- Saved entries
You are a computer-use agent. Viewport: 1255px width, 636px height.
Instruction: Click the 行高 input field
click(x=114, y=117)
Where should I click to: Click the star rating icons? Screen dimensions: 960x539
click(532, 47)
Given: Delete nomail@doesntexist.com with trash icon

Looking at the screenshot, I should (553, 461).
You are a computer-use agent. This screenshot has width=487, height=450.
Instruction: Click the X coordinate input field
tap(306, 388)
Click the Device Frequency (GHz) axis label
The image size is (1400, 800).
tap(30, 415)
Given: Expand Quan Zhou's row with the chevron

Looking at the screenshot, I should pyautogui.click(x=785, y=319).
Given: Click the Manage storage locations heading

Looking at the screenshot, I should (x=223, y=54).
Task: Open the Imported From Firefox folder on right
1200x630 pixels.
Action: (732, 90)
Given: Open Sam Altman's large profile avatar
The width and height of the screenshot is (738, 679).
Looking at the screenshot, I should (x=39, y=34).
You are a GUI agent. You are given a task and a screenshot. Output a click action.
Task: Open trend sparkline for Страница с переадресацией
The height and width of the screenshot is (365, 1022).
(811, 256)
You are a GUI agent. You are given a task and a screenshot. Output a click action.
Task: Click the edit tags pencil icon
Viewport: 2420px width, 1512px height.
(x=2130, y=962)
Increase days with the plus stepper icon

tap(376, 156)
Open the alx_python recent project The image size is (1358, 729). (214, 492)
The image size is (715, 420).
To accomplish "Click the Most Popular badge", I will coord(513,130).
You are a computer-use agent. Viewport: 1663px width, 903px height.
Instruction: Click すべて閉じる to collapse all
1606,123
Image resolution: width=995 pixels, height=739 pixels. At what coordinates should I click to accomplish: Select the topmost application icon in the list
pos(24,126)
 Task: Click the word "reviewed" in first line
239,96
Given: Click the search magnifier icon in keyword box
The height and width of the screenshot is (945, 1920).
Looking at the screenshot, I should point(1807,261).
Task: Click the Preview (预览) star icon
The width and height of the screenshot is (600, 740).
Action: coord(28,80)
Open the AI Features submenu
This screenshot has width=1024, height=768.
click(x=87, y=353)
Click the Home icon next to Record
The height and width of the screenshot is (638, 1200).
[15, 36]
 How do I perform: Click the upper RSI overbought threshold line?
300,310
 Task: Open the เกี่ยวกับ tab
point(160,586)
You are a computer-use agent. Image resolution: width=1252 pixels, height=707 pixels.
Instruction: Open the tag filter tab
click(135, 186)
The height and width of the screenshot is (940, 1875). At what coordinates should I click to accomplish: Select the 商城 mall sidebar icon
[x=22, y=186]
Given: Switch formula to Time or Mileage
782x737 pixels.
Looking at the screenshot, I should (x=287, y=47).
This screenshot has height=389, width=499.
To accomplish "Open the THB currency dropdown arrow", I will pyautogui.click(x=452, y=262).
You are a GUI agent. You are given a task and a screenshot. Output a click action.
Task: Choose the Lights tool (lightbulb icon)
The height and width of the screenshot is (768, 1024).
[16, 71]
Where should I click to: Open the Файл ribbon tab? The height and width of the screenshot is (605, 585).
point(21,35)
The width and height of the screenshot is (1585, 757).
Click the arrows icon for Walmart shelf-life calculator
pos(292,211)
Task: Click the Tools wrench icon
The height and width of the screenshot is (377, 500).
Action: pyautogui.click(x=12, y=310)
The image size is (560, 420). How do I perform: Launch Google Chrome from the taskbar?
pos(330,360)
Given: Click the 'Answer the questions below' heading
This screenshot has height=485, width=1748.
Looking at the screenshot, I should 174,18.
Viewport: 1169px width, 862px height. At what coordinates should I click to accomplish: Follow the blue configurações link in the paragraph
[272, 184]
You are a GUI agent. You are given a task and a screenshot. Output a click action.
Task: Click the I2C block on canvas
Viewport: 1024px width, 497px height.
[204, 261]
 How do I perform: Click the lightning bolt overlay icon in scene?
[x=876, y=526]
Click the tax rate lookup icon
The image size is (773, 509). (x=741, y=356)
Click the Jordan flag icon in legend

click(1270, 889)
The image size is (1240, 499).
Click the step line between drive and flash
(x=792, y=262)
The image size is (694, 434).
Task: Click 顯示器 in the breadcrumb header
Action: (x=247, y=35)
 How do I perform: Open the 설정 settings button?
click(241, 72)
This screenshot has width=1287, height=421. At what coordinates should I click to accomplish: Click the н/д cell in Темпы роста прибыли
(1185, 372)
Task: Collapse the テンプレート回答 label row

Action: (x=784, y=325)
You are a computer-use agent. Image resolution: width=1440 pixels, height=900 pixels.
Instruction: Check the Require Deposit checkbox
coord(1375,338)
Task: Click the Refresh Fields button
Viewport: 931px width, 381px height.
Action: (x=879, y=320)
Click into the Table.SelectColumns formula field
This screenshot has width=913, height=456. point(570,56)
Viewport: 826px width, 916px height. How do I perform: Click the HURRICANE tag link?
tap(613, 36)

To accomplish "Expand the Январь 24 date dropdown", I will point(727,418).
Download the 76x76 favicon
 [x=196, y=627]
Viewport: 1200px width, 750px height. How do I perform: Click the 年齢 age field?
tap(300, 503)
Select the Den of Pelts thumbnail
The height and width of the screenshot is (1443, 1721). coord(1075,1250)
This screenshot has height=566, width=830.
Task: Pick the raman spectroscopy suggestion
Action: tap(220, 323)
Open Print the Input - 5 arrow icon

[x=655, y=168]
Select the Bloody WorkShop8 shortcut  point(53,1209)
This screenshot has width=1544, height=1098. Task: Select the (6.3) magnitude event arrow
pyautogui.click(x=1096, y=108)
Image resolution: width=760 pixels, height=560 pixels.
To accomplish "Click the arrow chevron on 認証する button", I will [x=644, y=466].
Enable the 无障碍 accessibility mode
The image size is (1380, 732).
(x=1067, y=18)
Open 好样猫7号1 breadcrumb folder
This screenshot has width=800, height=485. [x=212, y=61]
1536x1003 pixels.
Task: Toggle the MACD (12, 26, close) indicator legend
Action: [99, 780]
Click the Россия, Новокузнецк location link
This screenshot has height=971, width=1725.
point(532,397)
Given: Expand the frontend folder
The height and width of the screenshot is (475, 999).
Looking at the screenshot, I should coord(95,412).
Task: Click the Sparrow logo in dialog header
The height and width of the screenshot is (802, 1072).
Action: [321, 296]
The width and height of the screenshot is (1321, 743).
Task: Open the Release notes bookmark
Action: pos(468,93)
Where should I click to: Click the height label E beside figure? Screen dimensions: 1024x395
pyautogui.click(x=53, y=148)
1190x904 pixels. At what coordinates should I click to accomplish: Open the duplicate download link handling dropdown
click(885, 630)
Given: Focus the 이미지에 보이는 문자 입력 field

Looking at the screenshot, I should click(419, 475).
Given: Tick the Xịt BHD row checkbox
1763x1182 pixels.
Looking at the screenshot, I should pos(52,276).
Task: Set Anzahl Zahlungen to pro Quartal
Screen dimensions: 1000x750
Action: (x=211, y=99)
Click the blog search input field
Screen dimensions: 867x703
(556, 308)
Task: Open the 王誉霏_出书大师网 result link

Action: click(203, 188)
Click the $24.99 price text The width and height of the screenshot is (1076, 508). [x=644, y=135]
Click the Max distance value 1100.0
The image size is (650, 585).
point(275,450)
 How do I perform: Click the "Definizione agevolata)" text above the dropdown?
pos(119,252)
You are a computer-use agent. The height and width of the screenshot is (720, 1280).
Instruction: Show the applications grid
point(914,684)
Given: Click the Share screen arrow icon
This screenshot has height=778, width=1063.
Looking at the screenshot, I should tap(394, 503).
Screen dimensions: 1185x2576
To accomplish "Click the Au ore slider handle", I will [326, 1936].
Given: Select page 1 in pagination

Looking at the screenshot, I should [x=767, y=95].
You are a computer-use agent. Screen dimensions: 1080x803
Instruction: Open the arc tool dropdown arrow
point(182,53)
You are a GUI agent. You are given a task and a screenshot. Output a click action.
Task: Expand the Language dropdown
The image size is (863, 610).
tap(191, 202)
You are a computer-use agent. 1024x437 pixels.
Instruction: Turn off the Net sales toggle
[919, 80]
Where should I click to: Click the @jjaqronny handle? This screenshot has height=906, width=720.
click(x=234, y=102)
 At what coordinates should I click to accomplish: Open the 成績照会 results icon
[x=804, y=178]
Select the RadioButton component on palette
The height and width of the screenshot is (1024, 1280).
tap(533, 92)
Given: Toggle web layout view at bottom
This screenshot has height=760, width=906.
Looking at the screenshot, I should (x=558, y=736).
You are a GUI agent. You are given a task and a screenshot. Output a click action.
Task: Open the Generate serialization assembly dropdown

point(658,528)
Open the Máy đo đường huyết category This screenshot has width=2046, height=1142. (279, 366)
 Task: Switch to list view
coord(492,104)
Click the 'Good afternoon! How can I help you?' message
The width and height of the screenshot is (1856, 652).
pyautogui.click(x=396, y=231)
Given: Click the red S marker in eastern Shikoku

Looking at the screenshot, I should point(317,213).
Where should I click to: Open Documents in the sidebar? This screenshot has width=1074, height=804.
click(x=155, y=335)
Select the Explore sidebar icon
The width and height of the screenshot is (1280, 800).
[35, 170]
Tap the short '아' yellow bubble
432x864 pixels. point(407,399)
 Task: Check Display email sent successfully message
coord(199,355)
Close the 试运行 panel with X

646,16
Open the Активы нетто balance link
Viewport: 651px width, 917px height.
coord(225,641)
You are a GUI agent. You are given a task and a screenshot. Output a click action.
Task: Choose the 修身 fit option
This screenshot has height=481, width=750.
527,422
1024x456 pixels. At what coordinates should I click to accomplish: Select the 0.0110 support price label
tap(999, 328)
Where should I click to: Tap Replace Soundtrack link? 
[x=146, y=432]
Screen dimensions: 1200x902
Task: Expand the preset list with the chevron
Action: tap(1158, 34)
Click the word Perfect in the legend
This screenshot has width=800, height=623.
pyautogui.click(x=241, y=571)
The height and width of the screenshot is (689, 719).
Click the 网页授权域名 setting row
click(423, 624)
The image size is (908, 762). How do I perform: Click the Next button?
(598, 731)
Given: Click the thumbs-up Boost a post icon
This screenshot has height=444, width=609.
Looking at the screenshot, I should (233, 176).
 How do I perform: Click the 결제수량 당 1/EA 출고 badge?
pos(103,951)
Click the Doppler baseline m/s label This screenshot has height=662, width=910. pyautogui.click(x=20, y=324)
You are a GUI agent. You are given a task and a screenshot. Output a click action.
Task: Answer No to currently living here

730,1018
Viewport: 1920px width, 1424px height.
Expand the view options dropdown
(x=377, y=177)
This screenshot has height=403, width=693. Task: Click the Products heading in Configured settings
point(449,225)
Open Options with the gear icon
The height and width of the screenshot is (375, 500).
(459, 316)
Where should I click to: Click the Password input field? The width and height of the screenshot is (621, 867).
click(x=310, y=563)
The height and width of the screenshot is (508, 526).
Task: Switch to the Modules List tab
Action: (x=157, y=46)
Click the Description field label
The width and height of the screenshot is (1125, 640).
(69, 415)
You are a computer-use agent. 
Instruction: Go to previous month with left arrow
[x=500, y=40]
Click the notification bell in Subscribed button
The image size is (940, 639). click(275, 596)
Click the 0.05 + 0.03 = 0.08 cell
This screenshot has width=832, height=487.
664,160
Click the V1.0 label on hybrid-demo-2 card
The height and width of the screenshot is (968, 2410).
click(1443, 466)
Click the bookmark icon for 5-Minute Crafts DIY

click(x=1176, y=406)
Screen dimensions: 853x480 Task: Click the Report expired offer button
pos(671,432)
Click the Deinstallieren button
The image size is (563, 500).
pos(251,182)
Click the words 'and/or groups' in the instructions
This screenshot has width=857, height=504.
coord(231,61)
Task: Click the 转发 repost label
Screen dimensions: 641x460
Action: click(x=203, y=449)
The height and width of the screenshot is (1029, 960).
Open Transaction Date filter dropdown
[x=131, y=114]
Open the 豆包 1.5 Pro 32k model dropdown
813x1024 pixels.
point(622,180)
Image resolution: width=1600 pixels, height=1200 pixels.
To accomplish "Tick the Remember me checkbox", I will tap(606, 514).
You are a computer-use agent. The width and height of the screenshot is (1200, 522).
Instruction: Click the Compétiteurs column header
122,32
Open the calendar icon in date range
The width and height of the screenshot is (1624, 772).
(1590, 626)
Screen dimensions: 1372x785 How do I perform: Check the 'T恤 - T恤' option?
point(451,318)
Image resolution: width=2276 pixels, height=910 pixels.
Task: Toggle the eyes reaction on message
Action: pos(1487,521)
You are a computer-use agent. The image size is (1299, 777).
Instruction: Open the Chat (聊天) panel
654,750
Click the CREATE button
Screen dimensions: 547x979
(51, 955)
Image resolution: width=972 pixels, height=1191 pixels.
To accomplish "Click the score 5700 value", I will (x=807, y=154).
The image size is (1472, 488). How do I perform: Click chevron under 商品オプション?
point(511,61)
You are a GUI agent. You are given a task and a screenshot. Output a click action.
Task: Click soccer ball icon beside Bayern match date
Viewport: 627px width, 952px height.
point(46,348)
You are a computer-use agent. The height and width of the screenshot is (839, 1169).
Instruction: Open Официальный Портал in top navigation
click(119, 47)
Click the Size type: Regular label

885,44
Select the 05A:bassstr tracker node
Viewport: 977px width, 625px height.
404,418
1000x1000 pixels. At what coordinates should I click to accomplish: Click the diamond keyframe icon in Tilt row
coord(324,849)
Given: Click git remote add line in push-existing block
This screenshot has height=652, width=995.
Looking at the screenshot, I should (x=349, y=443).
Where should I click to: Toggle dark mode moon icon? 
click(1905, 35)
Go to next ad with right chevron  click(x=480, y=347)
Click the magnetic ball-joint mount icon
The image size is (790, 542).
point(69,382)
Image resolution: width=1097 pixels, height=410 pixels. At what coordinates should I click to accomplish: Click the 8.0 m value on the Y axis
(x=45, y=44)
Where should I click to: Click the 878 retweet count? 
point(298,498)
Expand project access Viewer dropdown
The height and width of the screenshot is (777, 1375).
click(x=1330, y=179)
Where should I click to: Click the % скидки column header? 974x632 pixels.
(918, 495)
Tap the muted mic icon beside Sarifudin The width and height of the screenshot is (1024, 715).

- Problem statement
Where the word "Choose" appears in a line of the entries, copy that line.

- Task output
Task: Choose the Lights tool (lightbulb icon)
Task: Choose the 修身 fit option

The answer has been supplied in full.